Salicitati

Noto anche come: Aspirina, ASA, Acido acetilsalicilico, Subsalicilato di bismuto, Metil salicilato, Sodio salicilato, Magnesio salicilato, Salsalato
Nome: Salicilati nel sangue e nelle urine
Esami associati: Ther. Drug Monitoring, Elettroliti, Glucosio, Creatinina, Pannello Epatico, Ammonio, Emogasanalisi, PT e INR, aPTT, Piastrine, Droghe d’abuso

In sintesi

 

Perché fare il test?
Per rilevare un’overdose da salicilati, per la valutazione e il monitoraggio della sua risoluzione; talvolta per individuare un’overdose in pazienti che assumono regolarmente salicilati.

Quando fare il test?
In presenza di sintomi come nausea, iperventilazione, ronzio nelle orecchie (acufene) o stato confusionale che potrebbero derivare dall’assunzione di quantità eccessive di acido acetil-salicilico o altri farmaci salicilati; nel caso in cui si sospetti l’ingestione di grandi quantità di salicilati da parte di un bambino o di una persona non cosciente; spesso come parte degli approfondimenti effettuati nell’ambito dei test di screening tossicologici in emergenza; ad intervalli regolari per il monitoraggio di un’overdose; talvolta ad intervalli regolari nel caso di pazienti che assumono regolarmente salicilati sotto prescrizione medica per la presenza di artrite reumatoide o patologie autoimmuni.

Che tipo di campione viene richiesto?
Un campione di sangue venoso prelevato dal braccio o un campione di urine raccolto in un contenitore sterile.
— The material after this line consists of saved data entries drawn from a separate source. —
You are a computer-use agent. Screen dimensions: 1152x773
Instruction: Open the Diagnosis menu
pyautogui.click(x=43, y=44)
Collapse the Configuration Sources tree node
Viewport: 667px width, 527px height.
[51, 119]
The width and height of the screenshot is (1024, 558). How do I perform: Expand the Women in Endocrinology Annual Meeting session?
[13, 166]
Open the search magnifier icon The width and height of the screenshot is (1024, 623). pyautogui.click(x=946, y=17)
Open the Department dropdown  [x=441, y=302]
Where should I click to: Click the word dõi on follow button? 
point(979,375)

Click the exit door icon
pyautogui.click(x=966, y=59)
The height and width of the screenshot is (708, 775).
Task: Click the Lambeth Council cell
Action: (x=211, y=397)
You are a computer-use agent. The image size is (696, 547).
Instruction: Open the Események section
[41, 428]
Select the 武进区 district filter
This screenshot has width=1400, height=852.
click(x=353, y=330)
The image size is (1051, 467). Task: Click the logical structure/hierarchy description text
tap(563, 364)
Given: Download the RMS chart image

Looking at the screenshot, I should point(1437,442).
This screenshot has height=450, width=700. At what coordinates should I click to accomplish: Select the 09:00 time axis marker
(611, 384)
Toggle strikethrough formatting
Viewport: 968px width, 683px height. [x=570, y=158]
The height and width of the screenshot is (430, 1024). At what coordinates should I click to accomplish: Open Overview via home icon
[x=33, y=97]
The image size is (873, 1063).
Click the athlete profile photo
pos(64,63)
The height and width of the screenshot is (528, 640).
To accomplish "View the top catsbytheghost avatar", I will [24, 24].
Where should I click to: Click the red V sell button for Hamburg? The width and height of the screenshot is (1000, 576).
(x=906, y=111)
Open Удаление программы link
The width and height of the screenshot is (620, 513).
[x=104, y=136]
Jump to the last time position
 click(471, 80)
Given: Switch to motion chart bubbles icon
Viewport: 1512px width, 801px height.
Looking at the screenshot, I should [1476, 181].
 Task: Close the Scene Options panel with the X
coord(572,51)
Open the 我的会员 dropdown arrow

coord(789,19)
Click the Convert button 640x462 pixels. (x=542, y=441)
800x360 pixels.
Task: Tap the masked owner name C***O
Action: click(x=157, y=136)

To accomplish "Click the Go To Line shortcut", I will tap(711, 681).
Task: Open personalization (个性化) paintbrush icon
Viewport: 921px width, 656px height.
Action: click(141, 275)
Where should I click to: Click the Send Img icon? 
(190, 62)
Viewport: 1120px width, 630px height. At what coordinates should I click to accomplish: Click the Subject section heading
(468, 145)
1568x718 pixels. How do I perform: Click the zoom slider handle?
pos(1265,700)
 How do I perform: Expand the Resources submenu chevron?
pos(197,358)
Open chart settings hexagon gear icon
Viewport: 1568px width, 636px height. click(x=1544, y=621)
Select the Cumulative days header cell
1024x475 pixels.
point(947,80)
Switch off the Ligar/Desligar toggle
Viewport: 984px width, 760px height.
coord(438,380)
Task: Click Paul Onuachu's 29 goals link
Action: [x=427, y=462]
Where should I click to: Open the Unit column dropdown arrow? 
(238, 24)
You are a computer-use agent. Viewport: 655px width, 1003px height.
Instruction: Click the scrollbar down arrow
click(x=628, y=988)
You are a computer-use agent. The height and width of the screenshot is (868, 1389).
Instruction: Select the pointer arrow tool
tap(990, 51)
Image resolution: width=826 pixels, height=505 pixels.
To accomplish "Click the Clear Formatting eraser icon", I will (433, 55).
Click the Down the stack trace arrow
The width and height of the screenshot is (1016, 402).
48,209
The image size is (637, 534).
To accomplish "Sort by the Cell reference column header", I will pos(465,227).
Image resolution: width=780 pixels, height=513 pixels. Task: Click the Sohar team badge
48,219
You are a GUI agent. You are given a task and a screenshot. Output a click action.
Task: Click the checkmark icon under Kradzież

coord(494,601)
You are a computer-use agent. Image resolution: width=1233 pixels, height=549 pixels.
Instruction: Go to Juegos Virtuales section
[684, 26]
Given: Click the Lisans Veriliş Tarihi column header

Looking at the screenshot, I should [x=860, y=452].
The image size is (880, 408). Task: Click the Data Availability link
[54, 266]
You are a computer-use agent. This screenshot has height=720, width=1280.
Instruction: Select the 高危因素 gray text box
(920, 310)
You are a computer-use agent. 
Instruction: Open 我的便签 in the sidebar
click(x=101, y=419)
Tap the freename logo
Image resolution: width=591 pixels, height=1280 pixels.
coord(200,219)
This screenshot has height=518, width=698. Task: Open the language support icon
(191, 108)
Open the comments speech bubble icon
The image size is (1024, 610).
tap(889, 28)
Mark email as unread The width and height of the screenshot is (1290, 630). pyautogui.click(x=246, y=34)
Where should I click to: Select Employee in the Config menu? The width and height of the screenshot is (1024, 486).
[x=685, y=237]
Il test richiede una preparazione?
No, ma il clinico può richiedere informazioni riguardo il momento e il dosaggio dell’ultima assunzione di salicilati. Nel caso di pazienti che assumono regolarmente i salicilati, il prelievo viene eseguito di norma nel momento precedente l’assunzione della dose successiva di farmaco.